## BRIEF 1
In the time series analysis page below, translate this sentence into Spanish: "Non-linear models include Markov switching dynamic regression and autoregression."
## BRIEF 2
Answer these questions from the time series analysis page below:
(a) Which three basic models does the page name?
(b) What three descriptive statistics for time series are given as examples?
(c) Which estimation methods does the page list?

## PAGE
------------------------------------------------------------

# Time Series analysis tsa¶

statsmodels.tsa contains model classes and functions that are useful for time series analysis. Basic models include univariate autoregressive models (AR), vector autoregressive models (VAR) and univariate autoregressive moving average models (ARMA). Non-linear models include Markov switching dynamic regression and autoregression. It also includes descriptive statistics for time series, for example autocorrelation, partial autocorrelation function and periodogram, as well as the corresponding theoretical properties of ARMA or related processes. It also includes methods to work with autoregressive and moving average lag-polynomials. Additionally, related statistical tests and some useful helper functions are available.

Estimation is either done by exact or conditional Maximum Likelihood or conditional least-squares, either using Kalman Filter or direct filters.

------------------------------------------------------------

## AVAILABLE DATA
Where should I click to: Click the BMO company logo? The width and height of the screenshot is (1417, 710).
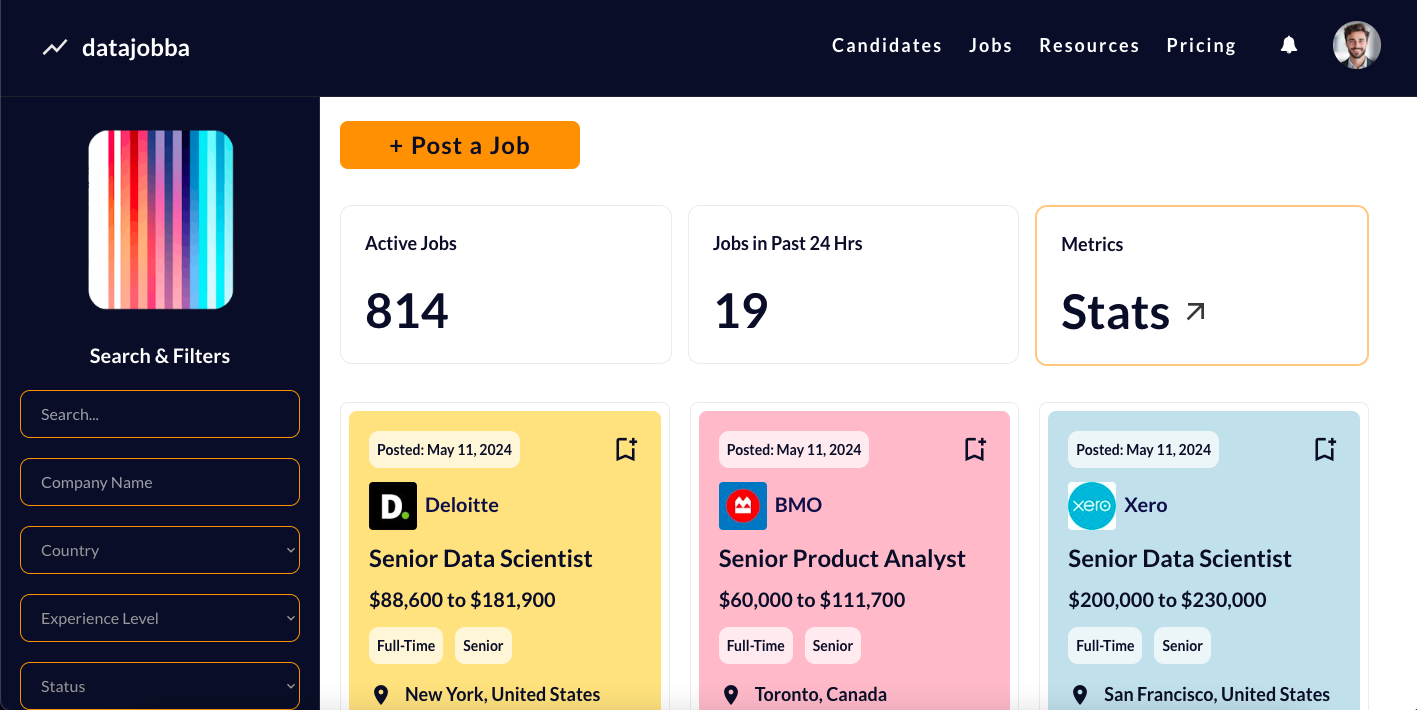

------------------------------------------------------------

## SOLUTION 1
Los modelos no lineales incluyen la regresión dinámica y la autorregresión con cambio de régimen de Markov.

## SOLUTION 2
(a) Univariate autoregressive models (AR), vector autoregressive models (VAR) and univariate autoregressive moving average models (ARMA).
(b) Autocorrelation, partial autocorrelation function and periodogram.
(c) Exact or conditional Maximum Likelihood, or conditional least-squares, using either Kalman Filter or direct filters.